His Own Steam: The Work of Barry Brickell

It’s a thick and heavy, substantial tome, good paper, layout design and high production values with ample white space. As soon as it’s in your hands you know it’s something that must be returned to time and again.

It is centred upon Barry the potter with less about his murals or his railway building or ecological projects. Although they are mentioned and the first two have their own books anyway. It is about Barry the artist and one of the Peter Pan figures of New Zealand art and culture – as David Craig says… lost boys who never grow up but remain innocent, oppositional, primitive and iconoclastic all their lives – Potiki figures, symbolising mischief, arrested innocence, and a kind of magic that is at potent odds with authority and orthodoxy.

There is an engagingly narrative foreword by Hamish Keith, a useful chronology and four fine essays – three by David Craig tackling and elaborating on various aspects of BB’s life, work and career, and one by Gregory O’Brien around his contemporaries. The writing is fine indeed, one could say superb and the best I have seen in any book yet about a  potter in New Zealand – it catches the man and his times and embraces the work – not a recipe or a cliche in sight. They are not presented here as lengthy essays but intelligently broken up into short textual pieces that are aptly framed by images.
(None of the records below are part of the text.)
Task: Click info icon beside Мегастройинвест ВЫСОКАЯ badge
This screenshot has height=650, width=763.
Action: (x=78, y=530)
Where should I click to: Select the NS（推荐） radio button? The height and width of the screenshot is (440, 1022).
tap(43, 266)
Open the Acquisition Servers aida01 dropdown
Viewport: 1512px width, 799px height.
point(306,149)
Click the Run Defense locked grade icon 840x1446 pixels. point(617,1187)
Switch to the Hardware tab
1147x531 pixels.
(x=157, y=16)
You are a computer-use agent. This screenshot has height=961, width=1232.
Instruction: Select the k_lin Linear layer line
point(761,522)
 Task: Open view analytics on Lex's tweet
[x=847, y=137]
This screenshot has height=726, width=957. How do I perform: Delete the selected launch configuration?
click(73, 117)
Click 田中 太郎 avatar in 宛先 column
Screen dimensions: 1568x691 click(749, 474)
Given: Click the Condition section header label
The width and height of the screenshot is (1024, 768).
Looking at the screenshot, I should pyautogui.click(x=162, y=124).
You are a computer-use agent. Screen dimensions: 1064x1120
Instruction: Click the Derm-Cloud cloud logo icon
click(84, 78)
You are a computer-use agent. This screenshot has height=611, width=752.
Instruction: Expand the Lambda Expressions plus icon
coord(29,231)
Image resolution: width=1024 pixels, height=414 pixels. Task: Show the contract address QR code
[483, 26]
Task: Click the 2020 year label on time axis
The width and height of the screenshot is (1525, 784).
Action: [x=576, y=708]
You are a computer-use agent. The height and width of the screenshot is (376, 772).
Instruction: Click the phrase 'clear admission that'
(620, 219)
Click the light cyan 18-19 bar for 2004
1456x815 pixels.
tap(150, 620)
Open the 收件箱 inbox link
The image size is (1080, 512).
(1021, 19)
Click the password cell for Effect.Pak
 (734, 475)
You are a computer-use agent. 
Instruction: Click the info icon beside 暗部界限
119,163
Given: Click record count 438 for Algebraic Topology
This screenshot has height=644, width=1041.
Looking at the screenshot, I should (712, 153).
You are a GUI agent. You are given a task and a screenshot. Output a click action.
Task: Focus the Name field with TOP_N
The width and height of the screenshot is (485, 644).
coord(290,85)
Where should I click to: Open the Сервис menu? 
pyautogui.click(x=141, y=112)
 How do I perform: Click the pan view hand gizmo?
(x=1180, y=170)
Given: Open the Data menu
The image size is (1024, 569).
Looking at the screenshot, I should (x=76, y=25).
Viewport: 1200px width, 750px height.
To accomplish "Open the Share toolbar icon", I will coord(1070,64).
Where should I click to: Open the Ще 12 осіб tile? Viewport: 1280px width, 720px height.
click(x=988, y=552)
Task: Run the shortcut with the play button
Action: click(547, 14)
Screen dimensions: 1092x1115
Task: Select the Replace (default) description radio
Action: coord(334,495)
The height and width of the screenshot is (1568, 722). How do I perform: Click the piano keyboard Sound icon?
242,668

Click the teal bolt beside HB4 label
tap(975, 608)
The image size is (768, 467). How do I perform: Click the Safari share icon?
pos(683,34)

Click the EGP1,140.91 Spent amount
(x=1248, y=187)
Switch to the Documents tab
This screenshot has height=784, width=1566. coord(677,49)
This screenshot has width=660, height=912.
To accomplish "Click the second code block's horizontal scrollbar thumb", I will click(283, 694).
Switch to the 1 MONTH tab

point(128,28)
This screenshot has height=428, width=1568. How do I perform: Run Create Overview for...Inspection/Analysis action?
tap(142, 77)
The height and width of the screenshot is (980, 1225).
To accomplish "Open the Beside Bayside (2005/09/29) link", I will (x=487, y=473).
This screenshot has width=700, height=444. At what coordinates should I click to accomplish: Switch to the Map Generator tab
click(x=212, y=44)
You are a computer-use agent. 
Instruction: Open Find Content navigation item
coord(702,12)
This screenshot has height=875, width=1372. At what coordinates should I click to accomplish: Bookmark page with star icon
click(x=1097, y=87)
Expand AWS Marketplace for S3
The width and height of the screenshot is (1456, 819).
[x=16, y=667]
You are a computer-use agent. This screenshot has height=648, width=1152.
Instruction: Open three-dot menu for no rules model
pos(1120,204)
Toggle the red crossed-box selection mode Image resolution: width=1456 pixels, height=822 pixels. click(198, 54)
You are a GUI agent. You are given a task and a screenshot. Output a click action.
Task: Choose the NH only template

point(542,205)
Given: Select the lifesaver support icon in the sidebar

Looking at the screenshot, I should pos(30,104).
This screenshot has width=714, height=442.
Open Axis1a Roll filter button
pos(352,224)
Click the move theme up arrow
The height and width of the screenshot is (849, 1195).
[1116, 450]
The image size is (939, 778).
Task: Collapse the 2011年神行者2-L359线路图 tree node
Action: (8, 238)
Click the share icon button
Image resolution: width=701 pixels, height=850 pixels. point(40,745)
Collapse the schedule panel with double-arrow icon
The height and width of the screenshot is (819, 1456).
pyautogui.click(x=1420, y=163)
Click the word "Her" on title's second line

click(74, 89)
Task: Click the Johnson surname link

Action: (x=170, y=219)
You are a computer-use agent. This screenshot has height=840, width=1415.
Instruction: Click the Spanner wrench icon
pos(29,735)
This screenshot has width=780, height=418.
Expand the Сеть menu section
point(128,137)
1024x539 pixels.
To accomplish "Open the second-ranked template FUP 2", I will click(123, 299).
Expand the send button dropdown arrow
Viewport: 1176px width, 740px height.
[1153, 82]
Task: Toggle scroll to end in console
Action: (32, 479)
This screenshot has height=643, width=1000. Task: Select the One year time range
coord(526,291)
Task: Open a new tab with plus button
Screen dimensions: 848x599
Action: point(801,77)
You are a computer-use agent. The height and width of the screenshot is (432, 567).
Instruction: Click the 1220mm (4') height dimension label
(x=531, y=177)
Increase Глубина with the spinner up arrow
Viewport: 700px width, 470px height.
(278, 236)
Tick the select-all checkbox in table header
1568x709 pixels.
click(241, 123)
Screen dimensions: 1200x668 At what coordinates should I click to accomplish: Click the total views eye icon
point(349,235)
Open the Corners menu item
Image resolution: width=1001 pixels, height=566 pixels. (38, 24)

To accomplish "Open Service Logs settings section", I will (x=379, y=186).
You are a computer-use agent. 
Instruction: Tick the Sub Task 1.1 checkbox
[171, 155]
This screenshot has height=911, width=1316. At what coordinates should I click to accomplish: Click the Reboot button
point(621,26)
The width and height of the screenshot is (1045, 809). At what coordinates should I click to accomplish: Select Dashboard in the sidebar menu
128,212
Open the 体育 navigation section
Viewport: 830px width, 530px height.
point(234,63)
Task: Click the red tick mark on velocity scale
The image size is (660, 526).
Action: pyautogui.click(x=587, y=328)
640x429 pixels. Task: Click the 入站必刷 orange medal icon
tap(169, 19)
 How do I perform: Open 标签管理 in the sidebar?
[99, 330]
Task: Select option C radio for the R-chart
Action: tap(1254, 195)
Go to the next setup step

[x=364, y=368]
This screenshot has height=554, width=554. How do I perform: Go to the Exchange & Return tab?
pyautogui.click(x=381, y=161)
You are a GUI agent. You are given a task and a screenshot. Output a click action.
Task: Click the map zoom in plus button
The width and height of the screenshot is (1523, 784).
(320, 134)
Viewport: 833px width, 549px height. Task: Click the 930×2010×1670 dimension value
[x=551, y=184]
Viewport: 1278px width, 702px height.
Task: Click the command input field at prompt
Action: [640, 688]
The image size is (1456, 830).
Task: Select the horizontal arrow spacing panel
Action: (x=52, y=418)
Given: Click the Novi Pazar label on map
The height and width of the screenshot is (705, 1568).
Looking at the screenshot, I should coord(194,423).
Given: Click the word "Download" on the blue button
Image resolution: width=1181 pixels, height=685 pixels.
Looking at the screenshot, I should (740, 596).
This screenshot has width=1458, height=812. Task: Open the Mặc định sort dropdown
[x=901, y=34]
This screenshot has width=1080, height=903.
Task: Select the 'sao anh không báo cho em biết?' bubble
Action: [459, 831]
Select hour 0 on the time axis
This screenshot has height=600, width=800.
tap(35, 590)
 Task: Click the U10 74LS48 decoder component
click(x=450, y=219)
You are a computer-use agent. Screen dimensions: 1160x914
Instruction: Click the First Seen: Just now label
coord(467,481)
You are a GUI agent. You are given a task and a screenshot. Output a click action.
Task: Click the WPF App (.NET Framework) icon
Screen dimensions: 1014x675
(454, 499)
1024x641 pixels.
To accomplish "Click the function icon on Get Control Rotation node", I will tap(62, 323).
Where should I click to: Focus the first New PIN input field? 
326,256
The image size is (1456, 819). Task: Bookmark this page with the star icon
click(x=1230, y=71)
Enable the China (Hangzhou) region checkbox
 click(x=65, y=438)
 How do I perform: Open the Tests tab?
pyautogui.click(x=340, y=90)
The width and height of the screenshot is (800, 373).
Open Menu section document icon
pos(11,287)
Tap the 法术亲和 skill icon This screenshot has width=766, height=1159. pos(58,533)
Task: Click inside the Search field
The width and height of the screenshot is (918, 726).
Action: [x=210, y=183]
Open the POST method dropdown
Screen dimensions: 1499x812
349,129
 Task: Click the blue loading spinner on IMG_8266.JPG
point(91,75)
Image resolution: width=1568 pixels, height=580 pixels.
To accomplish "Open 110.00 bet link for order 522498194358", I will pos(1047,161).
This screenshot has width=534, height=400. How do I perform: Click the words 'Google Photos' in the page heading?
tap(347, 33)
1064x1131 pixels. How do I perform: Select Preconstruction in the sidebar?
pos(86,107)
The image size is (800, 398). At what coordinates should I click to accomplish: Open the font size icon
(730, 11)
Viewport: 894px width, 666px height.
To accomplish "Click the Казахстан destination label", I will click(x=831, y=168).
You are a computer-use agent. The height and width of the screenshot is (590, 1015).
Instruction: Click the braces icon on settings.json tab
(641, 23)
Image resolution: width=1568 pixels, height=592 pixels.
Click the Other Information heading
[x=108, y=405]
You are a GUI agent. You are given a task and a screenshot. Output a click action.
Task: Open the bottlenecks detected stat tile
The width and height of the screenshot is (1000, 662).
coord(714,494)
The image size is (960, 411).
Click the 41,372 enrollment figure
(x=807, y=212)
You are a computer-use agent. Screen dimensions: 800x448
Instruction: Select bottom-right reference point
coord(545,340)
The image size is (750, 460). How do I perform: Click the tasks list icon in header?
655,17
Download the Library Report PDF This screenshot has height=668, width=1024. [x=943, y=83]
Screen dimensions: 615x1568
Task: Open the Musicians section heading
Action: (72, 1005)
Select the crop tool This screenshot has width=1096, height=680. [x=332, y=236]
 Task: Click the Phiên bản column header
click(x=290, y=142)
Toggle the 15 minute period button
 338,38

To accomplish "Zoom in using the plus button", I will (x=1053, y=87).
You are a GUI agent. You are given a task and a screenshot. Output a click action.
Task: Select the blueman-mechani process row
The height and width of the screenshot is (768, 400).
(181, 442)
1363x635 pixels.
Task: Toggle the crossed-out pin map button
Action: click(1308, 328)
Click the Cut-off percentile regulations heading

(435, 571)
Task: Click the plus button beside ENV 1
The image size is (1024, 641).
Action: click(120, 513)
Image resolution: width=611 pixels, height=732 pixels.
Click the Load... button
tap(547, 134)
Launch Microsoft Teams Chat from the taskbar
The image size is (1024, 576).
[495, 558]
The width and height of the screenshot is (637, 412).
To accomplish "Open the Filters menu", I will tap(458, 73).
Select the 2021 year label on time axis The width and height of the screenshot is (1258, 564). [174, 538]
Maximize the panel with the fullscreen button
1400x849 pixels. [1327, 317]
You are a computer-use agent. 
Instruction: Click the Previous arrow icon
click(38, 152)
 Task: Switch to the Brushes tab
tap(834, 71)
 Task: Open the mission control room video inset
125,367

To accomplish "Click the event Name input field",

And what images! A few we have seen before but they are necessary in a book such as this. Grand historic images taken by visiting photographers like Gil Hanly, Robin Morrison, or Steve Rumsey are used as well as those specially made for the book by Haru Sameshima. Some images bear importance from first glance while others, seemingly inconsequential, edge their content forward over repeated viewing. Sometimes there is a grand ceramic overview, sometimes a full-page single work glowing richly with salt and other times clustered and cluttered on some shelf alongside those bits of detritis from daily living – all places where pots are known to gather. Clearly a mountain of work has gone into sourcing and processing them.

There is the odd familiar face here and there throughout the book and a number of unfamiliar ones – part of the passing parade that has journeyed through Driving Creek over the years on their own paths to somewhere and doubtless energised by contact with a singular vision created on his own terms and under his own steam (pardon the pun).

If one were to have a teensy carp it is the occasional cropping of a full image of a work – most notably that on the cover. The good news is that this is a dust jacket which in the end may meet the fate of many dust jackets and fall off because of repeat viewings and beneath that, on front and back hard covers are a dozen delightful images collaged together – historical and contemporary – depicting more of the life and times at Driving Creek.

Those are my immediate thoughts on having an advance copy delivered to my door. I have not done more than scan and read excerpts so far… It is worthy of, and will get, full attention very soon. It is published by Auckland University Press.